* **Page text**
_ _ _

January 21, 1944 — August 15, 2025

Pottsville

Dr. Vincent D. Balitas, writer, teacher and raconteur, died peacefully on August 15 in his home in Pottsville, Pa.

He was 81 years old. Vincent was the author of The Great Bunhill Fields Costume Party and Other Stories, a novel of 11 interrelated short fictions; The Only Survivor and Other Poems; and numerous critical essays, book reviews and other works. He was preparing a manuscript, The Delancy Quintet and Other Fiction and Poems, for publication at the time of his death.

Among his many professional accomplishments, he was Senior Fulbright Scholar at Maria-Curie Sklowdowska University in Lublin, Poland, and served as assistant professor of American and British literature at Pahlavi University in Shiraz, Iran. He taught at West Chester University, DeSales University and Penn State–Berks, among other schools and institutions.

_ _ _

* **Rows from a dataset**
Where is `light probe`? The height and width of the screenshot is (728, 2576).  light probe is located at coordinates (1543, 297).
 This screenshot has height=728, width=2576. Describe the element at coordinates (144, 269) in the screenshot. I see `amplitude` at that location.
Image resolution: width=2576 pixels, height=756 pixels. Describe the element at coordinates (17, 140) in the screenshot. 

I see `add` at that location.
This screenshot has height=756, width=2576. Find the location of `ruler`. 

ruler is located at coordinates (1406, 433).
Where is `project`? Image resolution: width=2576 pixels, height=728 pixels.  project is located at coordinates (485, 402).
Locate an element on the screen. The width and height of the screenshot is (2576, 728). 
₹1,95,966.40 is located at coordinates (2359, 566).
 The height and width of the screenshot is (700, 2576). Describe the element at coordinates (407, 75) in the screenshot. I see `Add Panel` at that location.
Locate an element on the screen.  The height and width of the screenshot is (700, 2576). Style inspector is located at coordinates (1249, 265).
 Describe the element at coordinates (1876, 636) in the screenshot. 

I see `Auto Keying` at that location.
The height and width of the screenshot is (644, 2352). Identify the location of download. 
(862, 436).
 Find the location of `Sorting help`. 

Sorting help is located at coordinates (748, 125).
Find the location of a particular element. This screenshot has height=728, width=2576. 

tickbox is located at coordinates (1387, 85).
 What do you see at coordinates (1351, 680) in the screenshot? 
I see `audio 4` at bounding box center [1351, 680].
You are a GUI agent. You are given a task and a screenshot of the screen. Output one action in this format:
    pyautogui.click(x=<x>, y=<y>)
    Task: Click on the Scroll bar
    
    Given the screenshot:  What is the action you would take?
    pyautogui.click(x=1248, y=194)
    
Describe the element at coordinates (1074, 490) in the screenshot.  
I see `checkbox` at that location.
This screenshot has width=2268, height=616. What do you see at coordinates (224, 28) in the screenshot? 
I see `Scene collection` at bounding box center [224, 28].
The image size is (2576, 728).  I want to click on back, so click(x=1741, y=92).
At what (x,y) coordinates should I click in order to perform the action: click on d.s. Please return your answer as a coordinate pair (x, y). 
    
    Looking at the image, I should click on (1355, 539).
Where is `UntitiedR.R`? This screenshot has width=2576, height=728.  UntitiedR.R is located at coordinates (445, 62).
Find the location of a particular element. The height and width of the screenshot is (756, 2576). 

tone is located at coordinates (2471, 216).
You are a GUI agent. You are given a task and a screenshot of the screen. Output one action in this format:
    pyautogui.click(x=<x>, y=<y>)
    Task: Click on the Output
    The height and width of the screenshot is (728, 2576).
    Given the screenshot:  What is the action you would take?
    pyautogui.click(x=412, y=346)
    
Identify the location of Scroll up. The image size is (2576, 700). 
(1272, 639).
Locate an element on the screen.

_ _ _

* **Exercise task A**
Using the obituary, decide whether each statement agrees with it: (i) Balitas died in his home in Pottsville. (ii) Balitas was 82 years old when he died. (iii) The Delancy Quintet and Other Fiction and Poems had already been published before his death. Answer yes or no for each and quote the words that decide it.
* **Exercise task B**
Name every university the obituary mentions.
* **Exercise task C**
Extend the obituary of Vincent D. Balitas beyond its last sentence.

* **Final result A**
(i) Yes: "died peacefully on August 15 in his home in Pottsville, Pa."
(ii) No: "He was 81 years old."
(iii) No: "He was preparing a manuscript, The Delancy Quintet and Other Fiction and Poems, for publication at the time of his death."

* **Final result B**
Maria-Curie Sklowdowska University, Pahlavi University, West Chester University, DeSales University, Penn State–Berks

* **Final result C**
He was awarded a Pennsylvania Grant for Poetry and named a Poetry Fellow with the Pennsylvania Council on Arts. With the support and assistance of the Schuylkill County Council for the Arts, Vincent organized and served as chairman of two major literary events, the John O’Hara conferences of 1978 and 1982, both held in Pottsville—unique affairs, as almost all literary symposiums are sponsored and held on college campuses. He brought O’Hara’s leading scholars and biographers, including Matthew J. Bruccoli, and Frank MacShane, to Pottsville for the conferences, and created walking and bus tours of the Region that become staples of subsequent O’Hara celebrations. Vincent also founded and edited The John O’Hara Journal, which published scholarly articles about O’Hara and other American authors, as well as fiction and poetry, from 1978 to 1982.

Vincent’s passion was reading and writing, and he assembled a world-class library at his home, including extensive collections in history, art and criticism. He concentrated on modern first editions and poetry; signed and numbered chap books; and limited editions and broadsides.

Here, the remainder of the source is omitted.